PAGE TEXT:

______________________________

DESCRIPTION OF THE DRAWINGS
FIG. 1 is a perspective view of laser printer which requires a
replaceable toner cartridge for operation;
FIG. 2 is a perspective view of a toner cartridge which installs
within the printer of FIG. 1;
FIG. 3 is a top plan view of a pair of spiral inductors used for
inductively-coupled power transmission;
FIG. 4 is a block circuit diagram of a circuit used for
inductively-coupled power transmission;
FIG. 5 is a block circuit diagram of a circuit used for both
inductivelycoupled power transmission and bidirectional
communication;
FIG. 6 is a top plan view of a pair of spiral coils used for
communication signal;
FIG. 7 is a block diagram of the circuitry utilized for an
inductive communication link between a printer engine and a
peripheral device;
FIG. 8 is a block diagram of the circuitry utilized for an infrared
communication link between a printer engine and a peripheral
device.

______________________________

DATASET EXTRACT:
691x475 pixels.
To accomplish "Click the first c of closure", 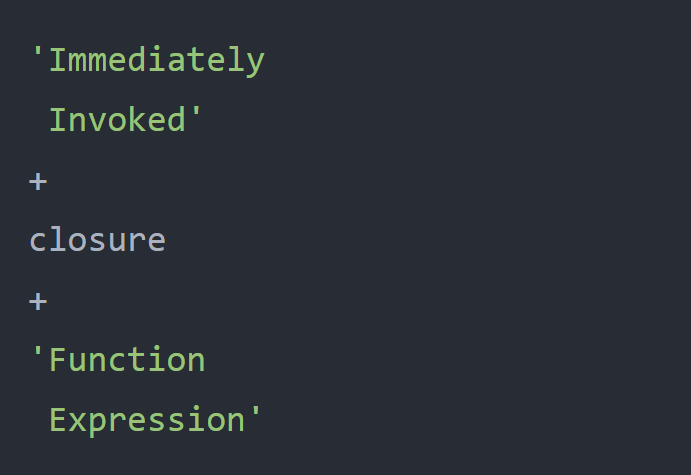I will coord(38,242).
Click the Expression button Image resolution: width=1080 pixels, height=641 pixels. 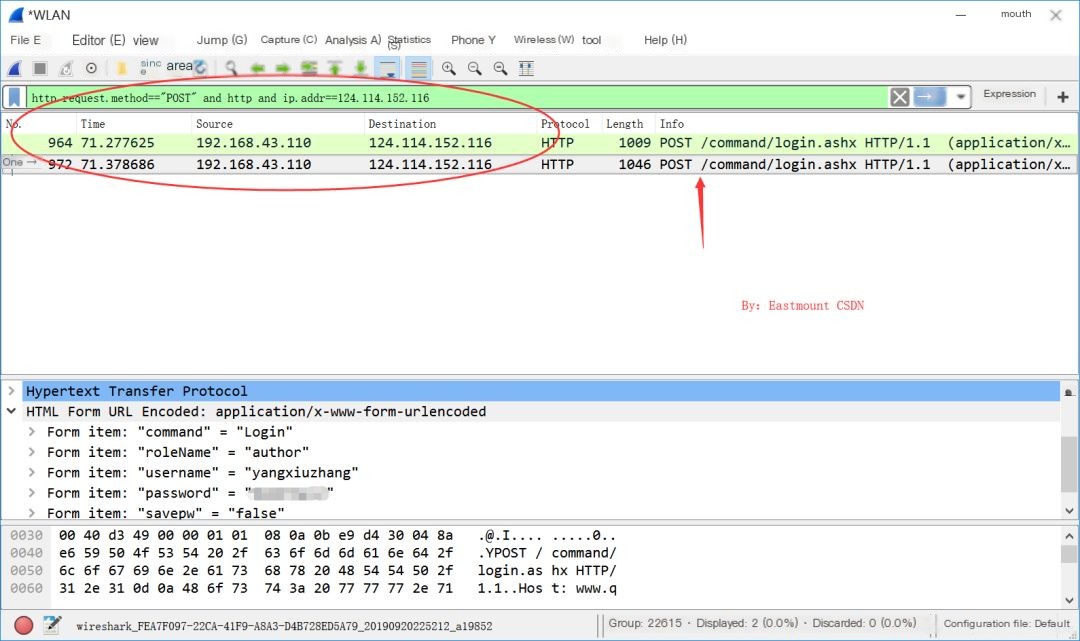[1009, 94]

______________________________

WRITTEN EXERCISE 1: According to the drawing descriptions, what does FIG. 3 depict?
WRITTEN EXERCISE 2: Extend the drawing descriptions from where they stop.
The data has no connection to the drawing descriptions.

TASK ANSWER 1: A top plan view of a pair of spiral inductors used for inductively-coupled power transmission.

TASK ANSWER 2:
DETAILED DESCRIPTION OF THE INVENTION
The block diagram of FIG. 1 depicts a laser printer engine 10 of
the type having a replaceable printer cartridge. FIG. 2 depicts a
replaceable toner cartridge 20 of the type which installs within
printer engine 10 such that the toner cartridge 20 is in physical
contact with the printer engine. Although the invention is
disclosed in the context of a laser printer engine having a
removable toner cartridge, the invention is applicable to any
removable printer component to which power must be supplied from
the printer engine 10 to a peripheral device on a removable
component such as a toner cartridge 20. Such peripheral devices may
include, without limitation a microprocessor, a non-volatile
memory, a toner quantity sensor, an environmental condition sensor,
a photoconductor condition sensor, or a print quality sensor. It is
intended that the term"printer engine" be broadly interpreted to
include any imaging engine utilized in a laser printer, an inkjet
printer, a facsimile machine, a plain paper copier, or any other
system having printing capability. The invention is also applicable
to any removable printer component for which unidirectional or
bidirectional communications need be established between the
printer engine 10 and a peripheral device on the removable
component.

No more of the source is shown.